L’enjeu de la sécurité sociale et de la cotisation
La cotisation sociale est l’institution à la fois la plus subversive et la plus mal défendue. Il s’agit toujours de la remplacer par un impôt : TVA, CSG, impôt sur le capital ou mieux encore « rêvent » les libéraux par les sociétés d’assurance privées ! (différentes des Mutuelles qui sont des organismes à but non lucratif c’est-à-dire que les cotisations sont reversées et ne sont pas destinées à la rémunération de l’assureur). Aujourd’hui les sociétés d’assurance privées et autres banques sont sur les starting-blocks comme cela existe déjà dans la plupart des pays.
Du point de vue fonctionnel la sécurité sociale est destinée à assurer à tous les citoyens des moyens d’existence, dans tous les cas où ils sont incapables de se les procurer par le travail. On distingue 5 risques qui forment 4 branches de la sécurité sociale : maladie, accidents du travail, maladies professionnelles, famille, vieillesse. Du point de vue institutionnel la sécurité sociale est un établissement public. Son autorité de tutelle est l’Etat. Le principe de la sécurité sociale est la gestion paritaire.
Un outil de la politique de l’emploi des libéraux : Exonérer de « charges » sociales le patronat
C’est le premier outil de la politique de l’emploi. Les abattements ou exonérations de cotisations patronales se développent à partir des années 1990 pour lutter contre le chômage et le risque de délocalisation des entreprises.
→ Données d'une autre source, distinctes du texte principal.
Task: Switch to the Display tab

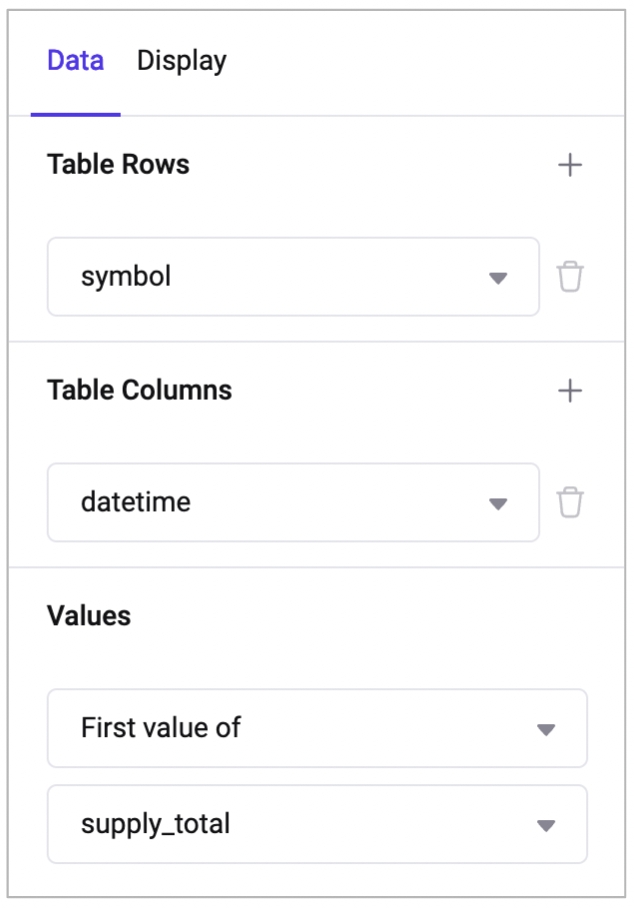Action: tap(181, 61)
C’est bien sûr du manque à gagner pour la sécurité sociale et ça ne crée pas d’emplois, ni n’arrête le risque de délocalisation des entreprises. Par contre le non-versement de la cotisation patronale signifie que c’est l’Etat, c’est-à-dire l’impôt ou plus précisément une série de taxes qui devrait compenser l’exonération auprès de la Sécurité sociale. Or cette question du financement de la sécurité sociale par l’impôt (en fait aujourd’hui une série de taxes répercutée sur les prix des produits, la TVA sociale, la CSG ou la taxe sur le capital) plutôt que par la cotisation sociale est déterminante.
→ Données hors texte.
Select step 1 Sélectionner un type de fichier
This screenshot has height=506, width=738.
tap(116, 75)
Sans épargne, ni crédit, la cotisation sociale est immédiatement transformée en prestation
L’enjeu des libéraux n’est pas seulement de « réduire le coût du travail », mais surtout de détruire le salaire à la qualification professionnelle ou au grade ainsi que de détruire la cotisation sociale : la cotisation sociale est fonction du salaire brut et le salaire brut est fonction de la qualification professionnelle ou grade. La cotisation sociale est immédiatement transformée en prestation, sans accumulation financière. Le système de Sécurité sociale fonctionne dans l’immédiateté, sans épargne, ni crédit, c’est un véritable enjeu, tout en étant capable d’honorer chaque année des engagements de plusieurs centaines de milliards d’euros (environ 400), autant que le montant annuel des investissements des entreprises françaises actuellement (environ 20% du PIB). Et depuis 60 ans.
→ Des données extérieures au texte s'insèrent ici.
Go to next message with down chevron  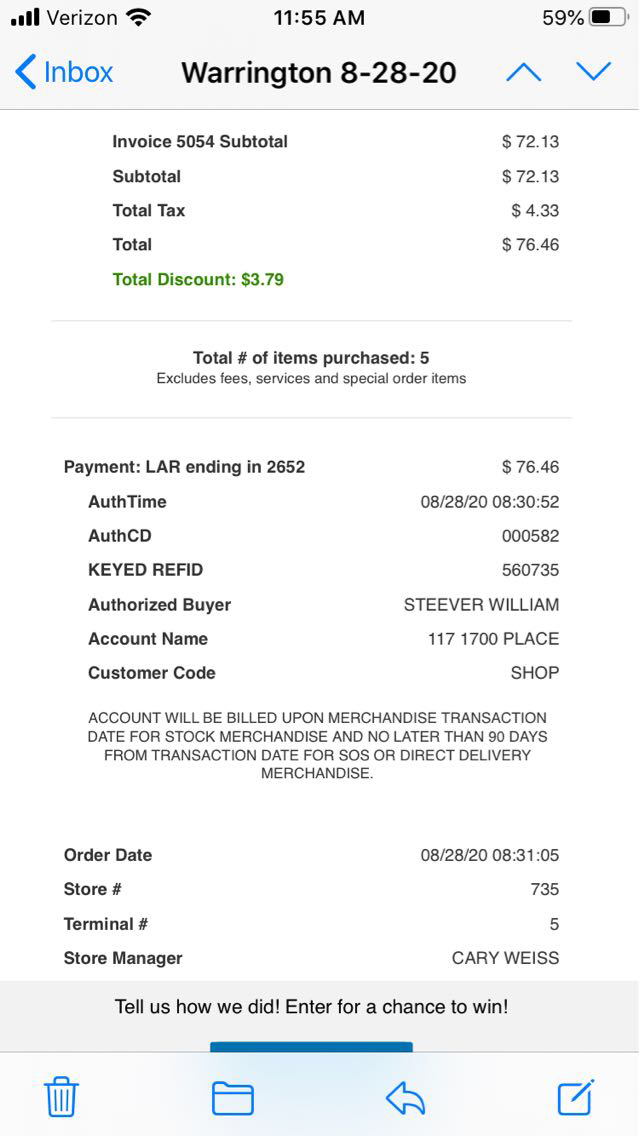(x=593, y=72)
L’urgence de défendre le salaire à la qualification professionnelle ou au grade
La hausse des salaires bruts et des taux de cotisation sociale a permis la généralisation de la sécurité sociale et l’installation d’un taux de remplacement à la retraite au plus proche du salaire. La conséquence de la hausse des salaires bruts c’est l’évitement de la capitalisation ou de l’épargne (voir du crédit) et l’inutilité du recours à l’impôt. La cotisation sociale c’est de la création de richesse immédiatement investit pour les citoyens, c’est le meilleur système de création de richesse sans actionnaires qui font pression.